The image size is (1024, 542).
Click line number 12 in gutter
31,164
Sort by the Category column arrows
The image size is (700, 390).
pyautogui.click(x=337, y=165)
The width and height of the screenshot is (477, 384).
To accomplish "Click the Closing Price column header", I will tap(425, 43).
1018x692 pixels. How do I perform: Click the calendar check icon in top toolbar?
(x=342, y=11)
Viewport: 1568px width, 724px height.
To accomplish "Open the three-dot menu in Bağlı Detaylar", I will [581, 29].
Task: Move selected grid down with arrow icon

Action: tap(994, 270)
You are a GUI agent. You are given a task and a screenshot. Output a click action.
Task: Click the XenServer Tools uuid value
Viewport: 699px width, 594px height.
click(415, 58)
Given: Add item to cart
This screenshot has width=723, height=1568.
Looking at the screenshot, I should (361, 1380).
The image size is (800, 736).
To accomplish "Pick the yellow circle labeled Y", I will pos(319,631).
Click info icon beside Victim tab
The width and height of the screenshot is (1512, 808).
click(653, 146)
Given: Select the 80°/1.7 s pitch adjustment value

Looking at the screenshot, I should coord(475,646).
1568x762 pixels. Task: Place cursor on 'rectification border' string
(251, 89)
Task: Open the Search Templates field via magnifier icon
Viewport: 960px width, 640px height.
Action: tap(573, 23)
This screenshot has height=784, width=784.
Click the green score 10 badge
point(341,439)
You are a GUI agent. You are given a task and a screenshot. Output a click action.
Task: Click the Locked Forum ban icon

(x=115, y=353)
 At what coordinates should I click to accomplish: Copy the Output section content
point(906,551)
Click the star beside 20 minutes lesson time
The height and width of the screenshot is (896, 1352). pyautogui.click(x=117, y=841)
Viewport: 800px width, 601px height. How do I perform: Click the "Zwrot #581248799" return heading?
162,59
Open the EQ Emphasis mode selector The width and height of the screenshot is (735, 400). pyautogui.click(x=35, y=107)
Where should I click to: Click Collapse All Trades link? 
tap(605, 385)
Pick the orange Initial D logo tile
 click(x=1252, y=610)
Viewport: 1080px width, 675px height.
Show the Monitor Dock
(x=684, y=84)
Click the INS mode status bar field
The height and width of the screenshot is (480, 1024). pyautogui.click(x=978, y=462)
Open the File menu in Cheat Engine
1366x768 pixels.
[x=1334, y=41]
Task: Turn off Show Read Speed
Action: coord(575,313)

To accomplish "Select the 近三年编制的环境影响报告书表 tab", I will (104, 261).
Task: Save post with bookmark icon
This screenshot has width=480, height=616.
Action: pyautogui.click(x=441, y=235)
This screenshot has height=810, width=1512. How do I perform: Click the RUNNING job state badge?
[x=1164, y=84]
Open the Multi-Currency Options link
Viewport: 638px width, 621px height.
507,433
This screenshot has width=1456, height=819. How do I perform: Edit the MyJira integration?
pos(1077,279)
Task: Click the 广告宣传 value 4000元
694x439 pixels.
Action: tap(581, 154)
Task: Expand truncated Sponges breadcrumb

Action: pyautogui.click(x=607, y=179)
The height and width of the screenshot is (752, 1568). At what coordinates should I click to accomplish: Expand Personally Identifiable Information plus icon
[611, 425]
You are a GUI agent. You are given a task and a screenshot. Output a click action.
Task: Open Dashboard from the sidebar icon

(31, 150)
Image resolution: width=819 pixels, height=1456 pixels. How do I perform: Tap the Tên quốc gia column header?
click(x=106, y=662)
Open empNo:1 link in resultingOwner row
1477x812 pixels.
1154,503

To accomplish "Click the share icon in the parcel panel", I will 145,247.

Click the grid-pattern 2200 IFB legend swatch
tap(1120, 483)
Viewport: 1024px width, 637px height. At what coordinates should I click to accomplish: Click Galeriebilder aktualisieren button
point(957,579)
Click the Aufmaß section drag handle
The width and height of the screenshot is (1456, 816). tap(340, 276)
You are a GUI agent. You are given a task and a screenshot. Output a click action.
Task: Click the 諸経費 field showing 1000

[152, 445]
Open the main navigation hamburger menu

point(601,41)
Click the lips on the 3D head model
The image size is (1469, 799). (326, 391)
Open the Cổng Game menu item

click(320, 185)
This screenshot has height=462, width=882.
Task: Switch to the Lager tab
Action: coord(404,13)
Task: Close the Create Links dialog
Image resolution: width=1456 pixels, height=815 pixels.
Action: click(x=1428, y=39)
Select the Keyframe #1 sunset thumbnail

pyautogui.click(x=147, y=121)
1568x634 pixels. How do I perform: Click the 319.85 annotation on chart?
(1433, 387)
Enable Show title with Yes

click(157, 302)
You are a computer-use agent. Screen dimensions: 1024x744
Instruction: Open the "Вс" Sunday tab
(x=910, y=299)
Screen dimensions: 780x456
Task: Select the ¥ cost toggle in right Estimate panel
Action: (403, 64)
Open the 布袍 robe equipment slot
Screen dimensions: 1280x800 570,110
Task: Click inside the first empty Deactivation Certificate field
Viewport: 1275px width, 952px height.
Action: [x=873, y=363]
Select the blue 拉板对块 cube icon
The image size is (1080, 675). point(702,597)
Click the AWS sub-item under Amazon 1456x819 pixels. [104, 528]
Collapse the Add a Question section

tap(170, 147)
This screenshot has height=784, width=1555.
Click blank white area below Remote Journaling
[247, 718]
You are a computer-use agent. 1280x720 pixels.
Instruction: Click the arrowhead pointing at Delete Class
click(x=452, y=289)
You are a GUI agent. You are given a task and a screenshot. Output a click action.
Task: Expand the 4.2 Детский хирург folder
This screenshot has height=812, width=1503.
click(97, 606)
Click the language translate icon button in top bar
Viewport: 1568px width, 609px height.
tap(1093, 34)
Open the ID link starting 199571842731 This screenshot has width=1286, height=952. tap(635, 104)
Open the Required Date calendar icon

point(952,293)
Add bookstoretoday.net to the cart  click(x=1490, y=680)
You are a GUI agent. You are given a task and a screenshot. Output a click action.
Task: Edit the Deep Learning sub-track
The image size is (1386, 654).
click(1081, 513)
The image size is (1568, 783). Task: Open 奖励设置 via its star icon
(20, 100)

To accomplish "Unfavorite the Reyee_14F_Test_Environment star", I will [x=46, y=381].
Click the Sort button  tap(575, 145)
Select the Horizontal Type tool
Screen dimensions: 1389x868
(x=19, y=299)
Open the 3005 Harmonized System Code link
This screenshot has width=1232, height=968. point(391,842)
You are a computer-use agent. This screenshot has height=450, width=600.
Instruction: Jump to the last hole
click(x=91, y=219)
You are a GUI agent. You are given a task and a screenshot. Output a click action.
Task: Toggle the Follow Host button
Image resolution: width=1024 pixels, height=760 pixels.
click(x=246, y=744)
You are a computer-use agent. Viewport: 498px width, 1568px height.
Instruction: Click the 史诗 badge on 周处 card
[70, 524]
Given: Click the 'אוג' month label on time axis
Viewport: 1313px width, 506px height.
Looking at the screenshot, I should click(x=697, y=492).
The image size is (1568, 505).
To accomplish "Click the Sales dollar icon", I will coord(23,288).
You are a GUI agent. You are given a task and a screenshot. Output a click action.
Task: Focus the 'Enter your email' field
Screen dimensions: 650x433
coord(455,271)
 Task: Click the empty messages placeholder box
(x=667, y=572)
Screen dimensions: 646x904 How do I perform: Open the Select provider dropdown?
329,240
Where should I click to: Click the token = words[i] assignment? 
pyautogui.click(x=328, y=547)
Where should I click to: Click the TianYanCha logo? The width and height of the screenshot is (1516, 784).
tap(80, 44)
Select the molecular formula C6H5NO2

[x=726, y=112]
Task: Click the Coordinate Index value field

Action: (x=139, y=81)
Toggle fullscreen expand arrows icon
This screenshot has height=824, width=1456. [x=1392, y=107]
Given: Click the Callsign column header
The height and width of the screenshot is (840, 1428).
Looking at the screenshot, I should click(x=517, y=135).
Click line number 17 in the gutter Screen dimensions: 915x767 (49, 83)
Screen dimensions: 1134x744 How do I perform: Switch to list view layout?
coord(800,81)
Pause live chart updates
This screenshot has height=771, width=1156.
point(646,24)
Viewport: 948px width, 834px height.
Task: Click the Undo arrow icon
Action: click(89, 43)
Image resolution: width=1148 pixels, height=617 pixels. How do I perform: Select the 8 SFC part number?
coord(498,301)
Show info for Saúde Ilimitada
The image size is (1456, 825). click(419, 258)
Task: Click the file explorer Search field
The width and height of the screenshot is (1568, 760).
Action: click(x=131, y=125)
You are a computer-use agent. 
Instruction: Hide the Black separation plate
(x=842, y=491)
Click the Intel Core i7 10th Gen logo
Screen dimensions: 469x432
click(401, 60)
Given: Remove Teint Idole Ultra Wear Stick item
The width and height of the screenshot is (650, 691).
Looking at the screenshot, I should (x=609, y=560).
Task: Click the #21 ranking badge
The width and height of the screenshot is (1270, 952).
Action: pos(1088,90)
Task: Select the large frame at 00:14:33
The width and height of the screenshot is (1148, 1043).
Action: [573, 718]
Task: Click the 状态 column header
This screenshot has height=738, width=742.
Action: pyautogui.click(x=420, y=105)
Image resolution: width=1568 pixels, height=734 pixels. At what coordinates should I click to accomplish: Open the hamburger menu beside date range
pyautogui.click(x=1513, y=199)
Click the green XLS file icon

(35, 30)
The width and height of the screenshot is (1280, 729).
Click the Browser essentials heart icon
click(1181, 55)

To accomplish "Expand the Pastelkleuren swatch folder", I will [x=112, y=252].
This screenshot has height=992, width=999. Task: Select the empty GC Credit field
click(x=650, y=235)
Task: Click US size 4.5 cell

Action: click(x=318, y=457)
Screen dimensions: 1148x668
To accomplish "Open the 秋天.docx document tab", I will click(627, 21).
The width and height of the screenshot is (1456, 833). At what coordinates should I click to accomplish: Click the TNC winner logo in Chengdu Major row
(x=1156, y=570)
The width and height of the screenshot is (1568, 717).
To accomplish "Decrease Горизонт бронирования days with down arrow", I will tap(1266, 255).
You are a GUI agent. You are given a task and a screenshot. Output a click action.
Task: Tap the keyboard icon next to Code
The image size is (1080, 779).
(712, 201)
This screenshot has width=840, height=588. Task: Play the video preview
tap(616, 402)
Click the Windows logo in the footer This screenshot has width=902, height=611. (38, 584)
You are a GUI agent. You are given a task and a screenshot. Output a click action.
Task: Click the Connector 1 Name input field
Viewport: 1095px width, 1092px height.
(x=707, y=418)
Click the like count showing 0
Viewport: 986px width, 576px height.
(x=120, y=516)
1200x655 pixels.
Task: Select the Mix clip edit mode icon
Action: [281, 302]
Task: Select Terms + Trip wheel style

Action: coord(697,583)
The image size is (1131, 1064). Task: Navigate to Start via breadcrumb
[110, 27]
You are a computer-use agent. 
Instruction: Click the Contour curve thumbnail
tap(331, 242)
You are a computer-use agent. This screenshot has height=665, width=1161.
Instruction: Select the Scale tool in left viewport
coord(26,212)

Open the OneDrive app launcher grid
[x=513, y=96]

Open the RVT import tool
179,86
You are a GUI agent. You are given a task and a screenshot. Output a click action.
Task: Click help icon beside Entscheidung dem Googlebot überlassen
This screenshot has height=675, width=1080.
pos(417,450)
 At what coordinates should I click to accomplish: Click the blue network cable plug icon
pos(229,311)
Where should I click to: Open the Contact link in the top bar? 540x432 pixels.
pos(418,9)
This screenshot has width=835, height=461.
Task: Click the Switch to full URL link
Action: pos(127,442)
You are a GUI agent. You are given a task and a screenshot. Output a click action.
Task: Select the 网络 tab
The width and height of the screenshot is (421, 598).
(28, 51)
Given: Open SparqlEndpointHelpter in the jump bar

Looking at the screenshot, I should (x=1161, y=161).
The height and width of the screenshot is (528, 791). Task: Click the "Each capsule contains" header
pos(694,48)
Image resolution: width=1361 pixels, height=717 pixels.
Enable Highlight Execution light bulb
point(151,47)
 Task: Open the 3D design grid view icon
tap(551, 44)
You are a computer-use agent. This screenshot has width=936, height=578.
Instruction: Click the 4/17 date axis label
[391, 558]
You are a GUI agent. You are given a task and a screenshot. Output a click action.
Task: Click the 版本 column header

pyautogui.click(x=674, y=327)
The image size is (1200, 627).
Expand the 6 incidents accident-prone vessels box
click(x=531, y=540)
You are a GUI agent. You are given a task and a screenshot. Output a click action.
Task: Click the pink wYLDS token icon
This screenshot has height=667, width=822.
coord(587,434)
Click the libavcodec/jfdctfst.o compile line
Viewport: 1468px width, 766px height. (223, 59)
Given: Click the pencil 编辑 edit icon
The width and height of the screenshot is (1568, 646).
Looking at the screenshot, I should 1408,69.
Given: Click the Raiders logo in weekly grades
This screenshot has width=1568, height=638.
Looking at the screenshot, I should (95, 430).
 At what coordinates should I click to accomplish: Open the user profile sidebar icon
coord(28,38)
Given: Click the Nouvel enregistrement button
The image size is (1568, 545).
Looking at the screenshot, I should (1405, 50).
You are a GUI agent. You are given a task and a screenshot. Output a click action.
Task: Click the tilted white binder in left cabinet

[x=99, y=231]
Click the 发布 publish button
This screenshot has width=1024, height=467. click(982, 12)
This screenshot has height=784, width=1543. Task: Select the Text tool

::::

▶ **Task details**
Put each line into a JSON list of strings, covering everything from the line containing "The width and height of the screenshot is (477, 384)." down to the line containing "will [581, 29].", with both of those lines included and any blank lines dropped.

▶ **Result of this task**
[
  "The width and height of the screenshot is (477, 384).",
  "To accomplish \"Click the Closing Price column header\", I will tap(425, 43).",
  "1018x692 pixels. How do I perform: Click the calendar check icon in top toolbar?",
  "(x=342, y=11)",
  "Viewport: 1568px width, 724px height.",
  "To accomplish \"Open the three-dot menu in Bağlı Detaylar\", I will [581, 29]."
]